Allow cells to reach appropriate confluency before staining.
FLICA Staining
Prepare FLICA Reagent Working Solution: Dilute 30X FLICA™ reagent (prepared as per kit instructions) 1:30 in cell culture medium. Mix thoroughly.
Incubation: Add enough FLICA solution to cover the cells (100 µL per well for a 96well plate).
Incubate 60 minutes under standard culture conditions, protected from light.
Rinse: Remove the FLICA solution. Gently rinse cells once with fresh culture medium.
(Optional) Hoechst Staining
Prepare Hoechst 33342 Staining Solution: Dilute Hoechst 33342 1:1,000 in 100 µL of culture medium per well.
Stain: Add to each well and incubate for 2–10 minutes under standard culture conditions, protected from light.

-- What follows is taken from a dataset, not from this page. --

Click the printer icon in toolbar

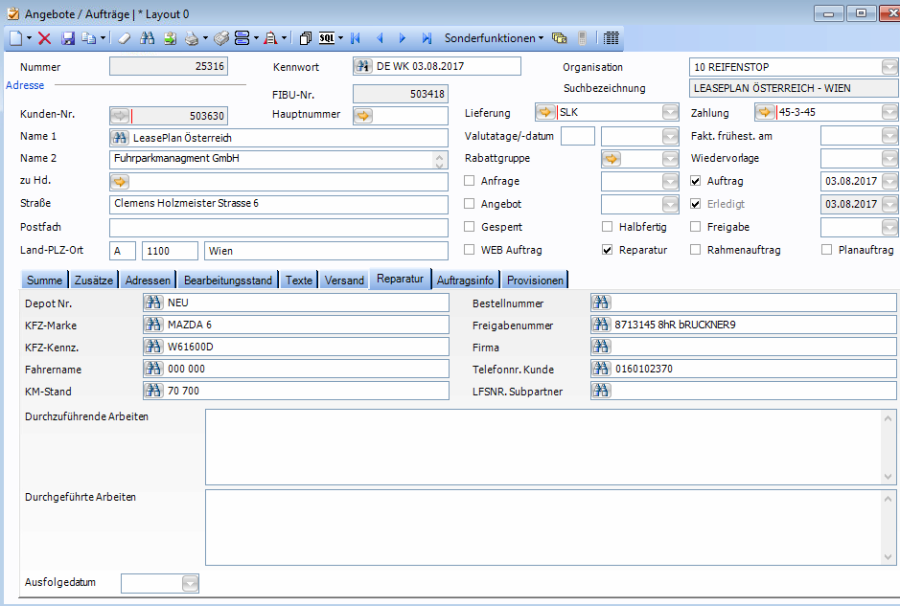click(x=193, y=38)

Wash Cells Wash cells twice with 1X wash buffer (prepared according to kit instructions).
(Optional) Fixation and Immunostaining Skip this step if performing live imaging — proceed directly to Imaging
Fix cells with 4% paraformaldehyde (PFA) for 15 minutes at room temperature.
Wash with PBS.
Permeabilization and Blocking: Incubate with 0.1% Triton X-100 in PBS containing 5% Normal Donkey Serum (NDS) for 1 hour at room temperature.
Primary Antibody Incubation: Incubate with primary antibody (diluted in blocking buffer) overnight at 4°C.
Wash 3x with PBS.
Secondary Antibody Incubation: Incubate with fluorescent secondary antibody for 2 hours at room temperature.
Wash 3x with PBS.
Imaging
Image cells directly in the 96-well plate using a fluorescence microscope. Use appropriate filter sets to detect FLICA™, Hoechst, and any antibody-based fluorophores.
Analyze fluorescence intensity using an image analysis software (e.g., ImageJ, CellProfiler). Quantify: FLICA signal for apoptotic cells. Hoechst for total nuclei count. (Optional) Antibody signal for additional markers.